Some have supposed the land shown to the south of the Atlantic Ocean to be a depiction of Antarctica, predating the continent’s discovery in the 1820s by three hundred years. This representation of prehistoric Antarctica is supposed to have been copied from ancient maps made tens of thousands, even hundreds of thousands, of years ago. Of the several writers who have made this claim, the best known is Charles Hapgood, author of Maps of the Ancient Sea-Kings (1966). But there appears to be little basis for such assertions, beyond the fact that the Piri Reis Map illustrates a land located south of the Atlantic Ocean, and Antarctica also is located south of the Atlantic Ocean. Piri was not the first or the last to show this southern continent. …

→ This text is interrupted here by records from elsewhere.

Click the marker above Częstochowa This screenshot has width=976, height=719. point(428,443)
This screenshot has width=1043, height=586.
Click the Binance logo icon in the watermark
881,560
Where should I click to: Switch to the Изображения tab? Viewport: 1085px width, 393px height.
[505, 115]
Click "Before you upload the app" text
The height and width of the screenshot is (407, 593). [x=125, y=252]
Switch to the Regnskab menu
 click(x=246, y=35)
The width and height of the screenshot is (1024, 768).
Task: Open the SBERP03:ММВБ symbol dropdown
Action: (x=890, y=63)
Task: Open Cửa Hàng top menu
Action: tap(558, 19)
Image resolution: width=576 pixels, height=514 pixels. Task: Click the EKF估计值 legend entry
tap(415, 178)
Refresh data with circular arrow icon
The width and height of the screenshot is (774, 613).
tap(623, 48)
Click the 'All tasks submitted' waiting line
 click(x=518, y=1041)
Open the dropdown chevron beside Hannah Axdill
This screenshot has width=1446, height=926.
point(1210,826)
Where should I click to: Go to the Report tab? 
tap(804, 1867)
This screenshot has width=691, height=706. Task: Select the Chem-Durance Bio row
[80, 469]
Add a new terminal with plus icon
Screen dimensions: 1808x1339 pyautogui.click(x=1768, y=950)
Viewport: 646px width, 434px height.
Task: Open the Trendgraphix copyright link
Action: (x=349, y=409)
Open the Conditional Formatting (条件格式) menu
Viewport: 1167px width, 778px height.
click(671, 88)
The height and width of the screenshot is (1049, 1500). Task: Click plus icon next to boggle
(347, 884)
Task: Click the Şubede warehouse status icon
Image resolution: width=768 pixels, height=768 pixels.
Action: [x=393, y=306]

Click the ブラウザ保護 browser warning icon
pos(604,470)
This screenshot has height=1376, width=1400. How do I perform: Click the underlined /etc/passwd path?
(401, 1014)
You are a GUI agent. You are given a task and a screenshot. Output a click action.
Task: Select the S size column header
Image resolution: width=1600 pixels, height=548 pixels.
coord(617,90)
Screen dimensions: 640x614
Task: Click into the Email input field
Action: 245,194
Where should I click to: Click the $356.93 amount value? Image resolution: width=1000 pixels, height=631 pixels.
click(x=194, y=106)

Hapgood assumed that the original source maps, resulting from an ancient survey of Antarctica, were accurate. He also assumed that the differences between the depictions on the Piri Reis Map and the depictions on these accurate (but unknown) source maps were the result of copying errors made during the compilation of the Piri Reis Map. With these two basic assumptions it was an easy matter for Hapgood to move landmasses, adjust scales, alter orientations, rearrange landforms, redraw coastlines, twist the geographical depictions, and “correct errors” on the Piri Reis Map to match his hypothetical source maps.

Additionally, to identify features on the Piri Reis Map with features on a modern map, Hapgood ignored the place-names inscribed upon the map—inscriptions that not only tell us what Piri Reis himself said the features were, but also match the place-names of many other maps from the early sixteenth century to the present.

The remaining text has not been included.